In Cross lo specchio in un interno degradato l’artista ha
disegnato metà di una croce, poi utilizzando uno specchio ha
ottenuto la forma completa. Al centro della croce ha posto un
Gesù con i guantoni da Boxe al cui corpo il mirroring dà un
alone sacro. Non è possibile sapere se sia un perdente o un
vincente, conoscere la sua forza, è impenetrabile, esattamente
come il posto in cui si trova. Vive in questo luogo sospeso tra
la profondità dello spazio e la piattezza della croce.
Un’intuizione, una
suggestione, una riflessione possono essere il motore che fa
accostare due immagini nei dittici di Marco Scozzaro,
creando a livello mentale un legame tra cose che apparentemente
potrebbero anche avere poco in comune. In
Défricher/Déchiffrer
compie questa operazione stampando in Digital C-prints una serie
di opere che si muovono intorno all’uomo e ai suoi insediamenti
urbani. Un’osservazione sulla città che muta, si trasforma e
cerca di coprire la propria memoria. Le tracce delle vite
passate allora scompaiono vittime della necessità di recuperare
spazi. Ed è in questo rapporto tra l’uomo e lo spazio che i
lavori di Scozzaro trovano il loro motivo portante. Nuova
Donatella è un’impresa ormai chiusa e abbandonata, che sta per
essere ristrutturata per cambiare il suo utilizzo, a questa
immagine l’artista affianca la foto di una giovane ragazza nuda
con gli occhiali, creando un legame tra il decadimento di un
nuovo ormai finito e la giovinezza destinata a scomparire.
Rita Soccio
sfrutta un messaggio conosciuto e interviene al suo interno per
veicolare un altro messaggio. In queste stampe digitali su
alluminio l’artista prende uno dei simboli più conosciuti del
mercato sentimentale e ne stravolge il senso, modificando il
messaggio che il Bacio porta al suo interno. Il posto di una
trita frase d’amore è preso da un articolo della nostra
Costituzione, da uno di quei principi fondamentali che i padri
costituenti misero alla base dell’ordinamento della nostra
Repubblica. In un’epoca come la nostra, in cui continui sono gli
attacchi alla costituzione e all’importanza di un equilibrio e
di un controllo reciproco tra i vari poteri dello stato, è
importante riappropriarsi dei valori e mettere al centro della
vita della collettività la Costituzione, a partire dall’Art. 1.

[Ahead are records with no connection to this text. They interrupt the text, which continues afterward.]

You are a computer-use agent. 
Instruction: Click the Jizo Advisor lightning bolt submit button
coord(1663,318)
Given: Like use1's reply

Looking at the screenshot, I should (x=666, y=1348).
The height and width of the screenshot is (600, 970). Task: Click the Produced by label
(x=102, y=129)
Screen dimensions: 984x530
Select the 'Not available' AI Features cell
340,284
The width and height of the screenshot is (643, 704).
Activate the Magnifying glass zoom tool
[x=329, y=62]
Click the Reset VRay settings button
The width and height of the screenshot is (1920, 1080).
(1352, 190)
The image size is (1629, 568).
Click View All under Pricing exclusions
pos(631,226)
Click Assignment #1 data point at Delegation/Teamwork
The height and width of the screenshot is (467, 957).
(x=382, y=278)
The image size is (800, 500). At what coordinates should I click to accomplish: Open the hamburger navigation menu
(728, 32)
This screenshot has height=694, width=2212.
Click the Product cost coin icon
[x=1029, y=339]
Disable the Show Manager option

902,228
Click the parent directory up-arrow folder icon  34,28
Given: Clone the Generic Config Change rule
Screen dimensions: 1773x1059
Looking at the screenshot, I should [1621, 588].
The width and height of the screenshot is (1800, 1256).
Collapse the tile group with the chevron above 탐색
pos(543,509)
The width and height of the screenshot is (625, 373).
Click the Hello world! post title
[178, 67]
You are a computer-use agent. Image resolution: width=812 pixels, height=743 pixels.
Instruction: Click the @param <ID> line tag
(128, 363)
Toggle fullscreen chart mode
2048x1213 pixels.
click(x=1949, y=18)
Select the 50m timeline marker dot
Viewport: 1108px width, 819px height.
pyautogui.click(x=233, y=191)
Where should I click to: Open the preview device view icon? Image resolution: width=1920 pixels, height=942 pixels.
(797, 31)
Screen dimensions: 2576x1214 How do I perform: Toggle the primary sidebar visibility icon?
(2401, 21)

Il lavoro di Rita è un invito a riflettere e a resistere
all’imbarbarimento che il nostro popolo e il nostro paese
subiscono da parte di chi mette avanti sempre e solo i propri
interessi personali.
I fiori possono avere tantissimi
significati, possono parlare d’amore, chiedere perdono,
esprimere cordoglio, vicinanza affetto. I fiori segnano i
momenti importanti della nostra vita, accolgono un ospite quando
viene in casa. Sono freschi, vivaci, vivi e appena appassiscono
eccone altri pronti a prenderne il posto. Rita Vitali Rosati
ha realizzato un ciclo di opere che hanno come filo conduttore
proprio dei fiori marci. Queste opere però non parlano di fiori,
riflettono invece sulla sorte dell’uomo. Le immagini, stampate
in digitale su alluminio, parlano di dolore, di malattia, del
percorso che porta verso la fine, non della morte ma della
consapevolezza della sua imminenza. La malattia è un momento
fondante della situazione umana, tutti ne siamo stati, in
qualche modo, toccati e segnati. Tentare di allontanare da noi
questo fatto sarebbe solo un non voler vedere. È evidente la
fragilità della situazione umana, una fragilità che i fiori ci
mostrano immediatamente, attraverso la loro bellezza che può
durare una settimana, un giorno o soltanto un’ora.